Spine surgeons' 'new avenues' to reach patients


Patient referrals and maintaining volumes is crucial for any strong spine practice. And as the healthcare landscape and technologies evolve, spine surgeons need to adapt.

Five spine surgeons discuss their strategies for patient referrals.

Ask Spine Surgeons is a weekly series of questions posed to spine surgeons around the country about clinical, business and policy issues affecting spine care. Becker's invites all spine surgeon and specialist responses.

Next question: What policies and issues are you following most closely headed into the 2024 election? 

Please send responses to Carly Behm at cbehm@beckershealthcare.com by 5 p.m. CST Wednesday, Feb. 28.

Editor's note: Responses were lightly edited for clarity and length.

Question: As healthcare changes, what pivots are you making to grow patient volume and referrals?

Brian Gantwerker, MD. The Craniospinal Center of Los Angeles: Patient volume and referrals are not necessarily a package deal. Referral sources may come and go, sometimes which insurance the practice takes pushes the latter more than almost anything. Growing patient volume is the sole supporting source for many overgrown and bloated practices dependent on 'making the nut' each year. Smarter practices will focus on patient experience and satisfaction throughout the process — from intake to graduation. Referral sources can be capricious and you can do an amazing job with a difficult patient or case and the referring physician may not even register your efforts. It is best to keep on grinding and spreading the gospel through happy patients and honest reviews.

Jason Liauw, MD. Hoag Orthopedic Institute (Laguna Hills, Calif.): I am a big believer that the patient is the ultimate customer. And patient education is a driving choice. I have seen this play a larger role in the interest for cervical and lumbar artificial discs. Increasingly I have become a big believer in cervical and even lumbar arthroplasties as I have seen great results with my own eyes in both cohorts. In fact, with the advent of the Simplify disc which is semi-constrained, I rarely do anterior cervical fusions. I only do ACDFs when I see patients who have significant facet arthropathy or other indications of instability. With future pivots, I think patients will continue to drive innovation and adoption of technology. I think there is still significant momentum to drive spine surgery even more minimally invasive and endoscopic. I think less invasive surgery will be the way I pivot in the future to grow volume so long as I believe the technology doesn't compromise biomechanical integrity. I think a pivot towards more minimally invasive surgeries will be driven by patients. This wouldn't be dissimilar to the shift we have seen from open neurovascular and open cardiovascular surgeries to endovascular platforms.  

Krishna Satyan, MD. Dallas Neurosurgical & Spine (Plano, Texas): As healthcare continues to change, technology also advances rapidly. There are many new avenues of reaching patients and referring providers. One of the important things right now is to have a digital presence.  Many physicians stay active on social media, but it's not my preference. I prefer a robust website that patients can access, providing information about various symptoms, pathologies and treatment options.

I prioritize relationships above all else. I try to stay in constant contact with referring providers to keep them up to date on their patients. I also maintain good, honest, factual relationships with my patients. This is vital, as they are one of our biggest referral sources. Despite changing technology, you really can't beat word-of-mouth.
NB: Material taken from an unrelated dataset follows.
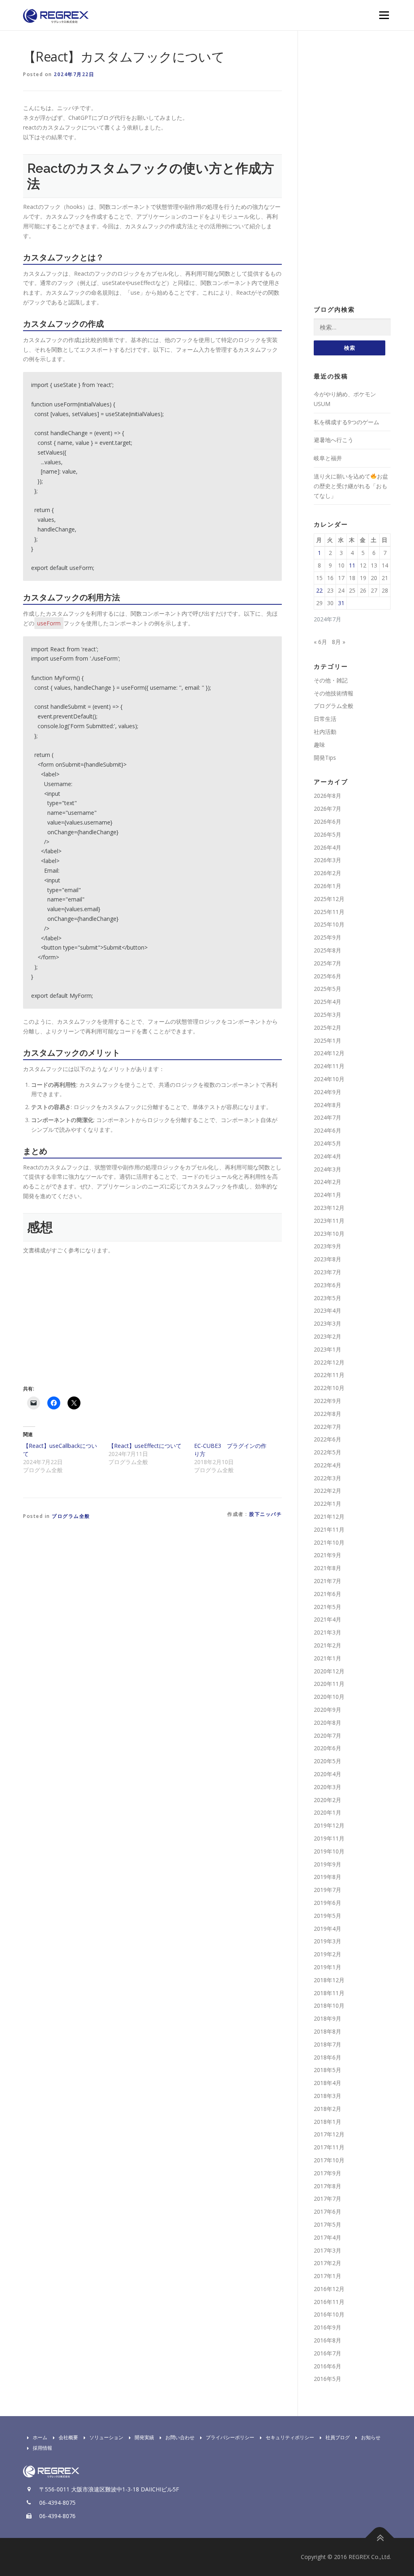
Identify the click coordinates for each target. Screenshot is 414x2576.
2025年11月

At the end of the day, we are providing a service to our patients, and the backbone of this service should be honesty, integrity, and dedication to improving their lives. By following those values, the referrals and volume should come naturally.

Hao-Hua Wu, MD. UCI Health (Orange, Calif.): Overall, I am adapting to changes in healthcare by embracing technology, collaborating with other professionals, focusing on patient education and empowerment, and implementing innovative approaches to care delivery. Embracing these changes has allowed me to expand my professional network and receive more patient referrals in cases I specialize in, such as surgical care for complex spine tumor patients.
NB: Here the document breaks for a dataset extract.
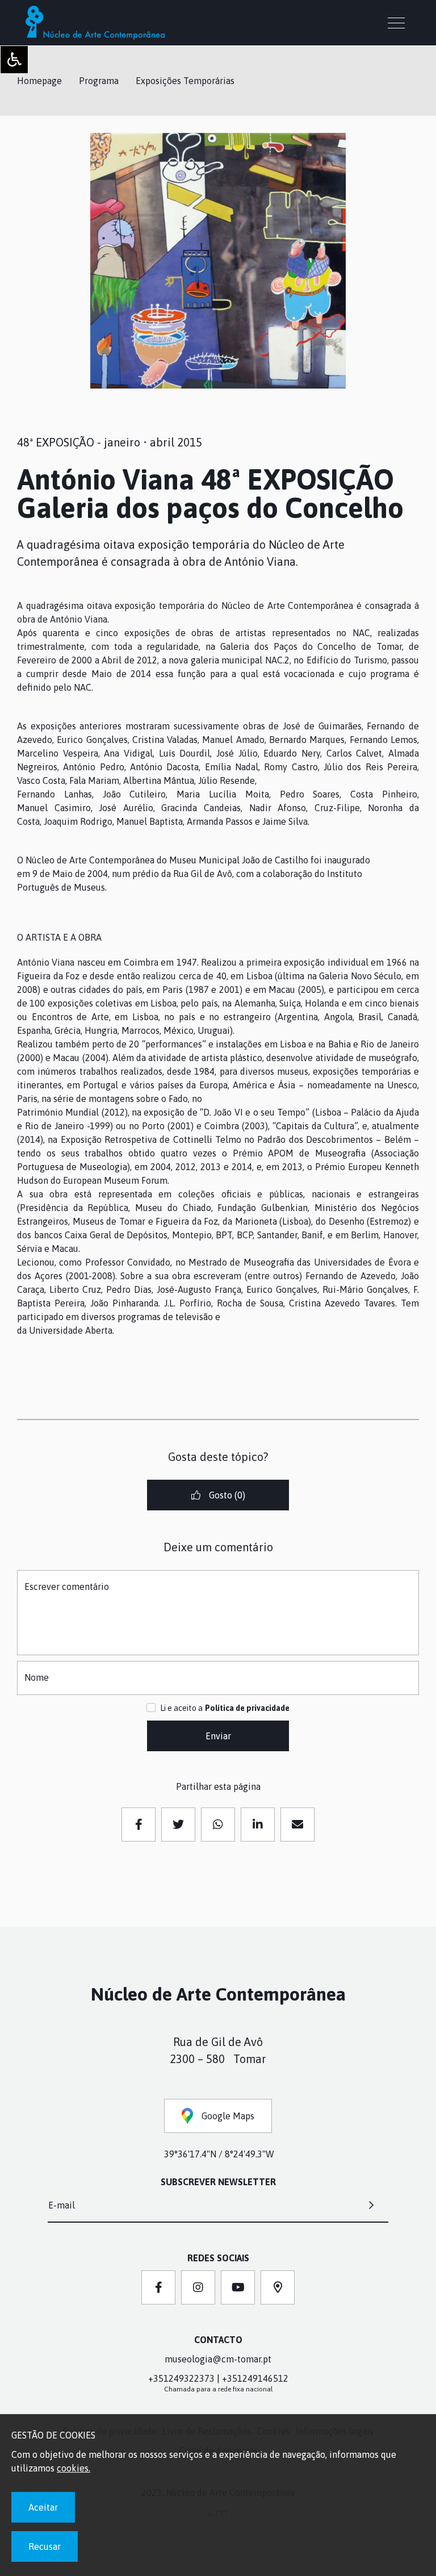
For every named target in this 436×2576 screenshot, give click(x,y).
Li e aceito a (181, 1708)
Christian Zimmerman, MD. St. Alphonsus Medical Group and SAHS Neuroscience Institute (Boise, Idaho): Our state is currently a desirable transferable location as many continue to leave for the tiresome reasons which need no mention. The influx of retirees seeking maintenance healthcare has been quite tragicomic of late, where regions of expansive housing, facilities and politics have changed. 

That being said, dramatic pivotal changes are not in the forecast as the local two-tiered system of patient care remains: Those employed physicians who continue administering care to all patients (larger hospital systems) and those restricting one's care to surety coverage and personal investment. Recently a patient with a symptomatic cauda equina tumor was dismissed by two insouciant surgeons who conveniently disapproved of his insurance profile defaulting to the health system where spinal neurosurgery was available. Fortunately, the system has in place a backstop to care for those especially in proper need.